» CHECK YOUR UNDERSTANDING
(1) In the discussion about iWork, what computer does the commenter still use AppleWorks on?
(2) Please copy the stretch of the iWork discussion from "As I said, Bento" through "from Apple's POV.", swapping "too freaking expensive" for "too costly".

*** Opening of EXERCISE PASSAGE ***

I have no argument that building with Keynote on iPad is far better than using PowerPoint on any platform. But building complex presentations in Keynote for Mac is even more straightforward, far easier and faster than doing it on an iPad. I would hope that Keynote in a browser will offer us some middle ground.
I'm still waiting for a database module for iWork. And, no, Bento is not it.
Huh? There's already Bento and FileMaker. What have you lost because Apple doesn't group them under iWork?
As I said, Bento is NOT it (it is too limited for one reason), and Filemaker is too freaking expensive for normal people. So I still use AppleWorks on my G5 iMac (though I will probably export them and see if I can use LibreOffice's Database module
Actually, Bento and FileMaker are it, from Apple's POV.
But they are wrong. :D
That and $4.00 will get you a latte.
Seems like anybody will be able to use iWork for iCloud--Apple device owner or no--it's easy enough to get an iCloud signon. Which I find interesting. The interface looks a lot nicer than Google Docs, as you would expect from Apple.

*** Close of EXERCISE PASSAGE ***
*** Opening of GIVEN INFORMATION ***

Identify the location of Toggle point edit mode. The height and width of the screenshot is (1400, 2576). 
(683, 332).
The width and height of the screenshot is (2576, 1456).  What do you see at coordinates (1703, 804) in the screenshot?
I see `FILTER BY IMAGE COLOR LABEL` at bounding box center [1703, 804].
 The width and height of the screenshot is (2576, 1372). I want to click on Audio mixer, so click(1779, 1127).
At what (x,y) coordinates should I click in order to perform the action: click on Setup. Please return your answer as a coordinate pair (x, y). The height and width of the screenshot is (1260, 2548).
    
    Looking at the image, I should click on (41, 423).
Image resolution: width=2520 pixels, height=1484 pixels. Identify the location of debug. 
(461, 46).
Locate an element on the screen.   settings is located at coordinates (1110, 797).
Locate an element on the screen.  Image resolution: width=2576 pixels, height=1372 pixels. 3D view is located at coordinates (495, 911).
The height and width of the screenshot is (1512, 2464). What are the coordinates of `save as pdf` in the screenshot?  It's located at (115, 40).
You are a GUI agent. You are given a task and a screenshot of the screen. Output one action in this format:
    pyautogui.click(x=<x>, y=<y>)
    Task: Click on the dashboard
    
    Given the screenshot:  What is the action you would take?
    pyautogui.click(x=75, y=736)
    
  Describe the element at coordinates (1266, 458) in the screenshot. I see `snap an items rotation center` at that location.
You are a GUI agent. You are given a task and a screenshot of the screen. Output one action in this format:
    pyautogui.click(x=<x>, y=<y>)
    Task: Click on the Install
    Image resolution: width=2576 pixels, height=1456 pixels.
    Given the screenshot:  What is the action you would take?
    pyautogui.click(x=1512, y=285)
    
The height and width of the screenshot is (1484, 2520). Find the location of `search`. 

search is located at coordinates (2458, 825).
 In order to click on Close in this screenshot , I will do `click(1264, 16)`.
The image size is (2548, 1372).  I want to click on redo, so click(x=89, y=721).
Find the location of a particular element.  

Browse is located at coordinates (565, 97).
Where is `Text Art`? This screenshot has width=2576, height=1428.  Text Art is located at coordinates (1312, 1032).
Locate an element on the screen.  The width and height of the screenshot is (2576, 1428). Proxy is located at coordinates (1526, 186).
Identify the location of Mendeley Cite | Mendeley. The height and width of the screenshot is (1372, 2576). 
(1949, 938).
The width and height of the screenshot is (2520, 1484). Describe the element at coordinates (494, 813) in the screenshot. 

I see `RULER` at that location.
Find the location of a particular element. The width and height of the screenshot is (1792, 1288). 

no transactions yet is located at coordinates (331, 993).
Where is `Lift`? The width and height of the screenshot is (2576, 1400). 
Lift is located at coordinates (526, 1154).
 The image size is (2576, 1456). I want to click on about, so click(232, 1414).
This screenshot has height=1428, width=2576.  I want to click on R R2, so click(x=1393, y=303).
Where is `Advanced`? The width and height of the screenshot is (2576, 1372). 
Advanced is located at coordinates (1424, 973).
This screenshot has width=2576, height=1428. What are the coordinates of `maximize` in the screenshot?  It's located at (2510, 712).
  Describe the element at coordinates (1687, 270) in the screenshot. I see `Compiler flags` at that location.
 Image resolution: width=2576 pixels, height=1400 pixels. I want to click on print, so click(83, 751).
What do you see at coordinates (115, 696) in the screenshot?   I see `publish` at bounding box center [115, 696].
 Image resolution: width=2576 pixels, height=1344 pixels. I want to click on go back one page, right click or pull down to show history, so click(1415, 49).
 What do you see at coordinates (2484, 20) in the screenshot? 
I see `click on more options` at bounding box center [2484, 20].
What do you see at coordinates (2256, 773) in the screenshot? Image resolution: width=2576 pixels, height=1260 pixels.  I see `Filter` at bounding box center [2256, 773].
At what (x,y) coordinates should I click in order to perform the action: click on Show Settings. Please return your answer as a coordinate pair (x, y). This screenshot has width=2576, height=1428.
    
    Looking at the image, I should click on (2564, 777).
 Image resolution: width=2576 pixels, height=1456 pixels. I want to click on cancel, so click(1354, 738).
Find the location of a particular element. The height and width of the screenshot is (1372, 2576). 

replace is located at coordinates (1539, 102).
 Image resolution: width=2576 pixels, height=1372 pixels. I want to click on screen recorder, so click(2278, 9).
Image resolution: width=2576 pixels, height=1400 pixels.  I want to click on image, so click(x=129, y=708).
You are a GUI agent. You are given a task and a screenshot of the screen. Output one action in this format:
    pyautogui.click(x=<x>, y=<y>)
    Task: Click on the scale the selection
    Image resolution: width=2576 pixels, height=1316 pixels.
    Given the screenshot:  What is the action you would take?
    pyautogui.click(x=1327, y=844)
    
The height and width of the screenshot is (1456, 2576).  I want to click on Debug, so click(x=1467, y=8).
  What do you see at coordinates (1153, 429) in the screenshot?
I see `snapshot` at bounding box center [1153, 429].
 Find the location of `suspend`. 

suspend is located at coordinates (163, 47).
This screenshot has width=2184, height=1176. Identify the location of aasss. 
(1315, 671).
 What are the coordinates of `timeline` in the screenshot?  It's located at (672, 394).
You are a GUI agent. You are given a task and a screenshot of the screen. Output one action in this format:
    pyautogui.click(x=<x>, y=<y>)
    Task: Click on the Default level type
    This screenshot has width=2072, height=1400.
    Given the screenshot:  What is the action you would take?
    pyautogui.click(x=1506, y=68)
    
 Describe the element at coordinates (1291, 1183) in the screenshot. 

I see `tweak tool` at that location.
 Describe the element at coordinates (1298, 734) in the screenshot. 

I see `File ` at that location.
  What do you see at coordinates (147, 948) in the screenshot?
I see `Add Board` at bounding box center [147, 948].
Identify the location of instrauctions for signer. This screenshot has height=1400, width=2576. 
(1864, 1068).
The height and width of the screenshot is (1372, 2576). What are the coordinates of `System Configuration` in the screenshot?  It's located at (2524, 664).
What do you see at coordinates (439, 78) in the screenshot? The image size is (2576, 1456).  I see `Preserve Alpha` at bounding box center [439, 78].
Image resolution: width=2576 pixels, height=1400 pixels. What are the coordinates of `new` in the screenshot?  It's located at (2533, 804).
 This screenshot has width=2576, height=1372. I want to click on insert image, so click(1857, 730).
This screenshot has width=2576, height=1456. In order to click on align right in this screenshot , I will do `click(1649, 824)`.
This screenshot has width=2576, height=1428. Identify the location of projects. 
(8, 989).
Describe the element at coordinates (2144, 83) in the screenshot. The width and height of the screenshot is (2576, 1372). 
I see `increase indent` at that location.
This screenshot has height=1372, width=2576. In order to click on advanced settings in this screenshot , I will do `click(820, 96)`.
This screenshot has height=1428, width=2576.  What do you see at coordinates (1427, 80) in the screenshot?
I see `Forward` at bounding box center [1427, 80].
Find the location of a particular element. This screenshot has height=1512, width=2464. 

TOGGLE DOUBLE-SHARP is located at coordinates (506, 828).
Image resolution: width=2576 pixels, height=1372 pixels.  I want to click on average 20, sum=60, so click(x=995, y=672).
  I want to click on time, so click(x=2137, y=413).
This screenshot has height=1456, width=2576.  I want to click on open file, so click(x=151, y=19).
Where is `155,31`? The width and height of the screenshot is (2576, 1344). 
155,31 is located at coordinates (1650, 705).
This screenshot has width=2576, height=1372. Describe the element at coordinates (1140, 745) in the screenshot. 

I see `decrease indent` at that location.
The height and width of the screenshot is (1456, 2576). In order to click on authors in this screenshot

*** Close of GIVEN INFORMATION ***

» OUTPUTS FOR THE TASKS
(1) A G5 iMac.

(2)
As I said, Bento is NOT it (it is too limited for one reason), and Filemaker is too costly for normal people. So I still use AppleWorks on my G5 iMac (though I will probably export them and see if I can use LibreOffice's Database module
Actually, Bento and FileMaker are it, from Apple's POV.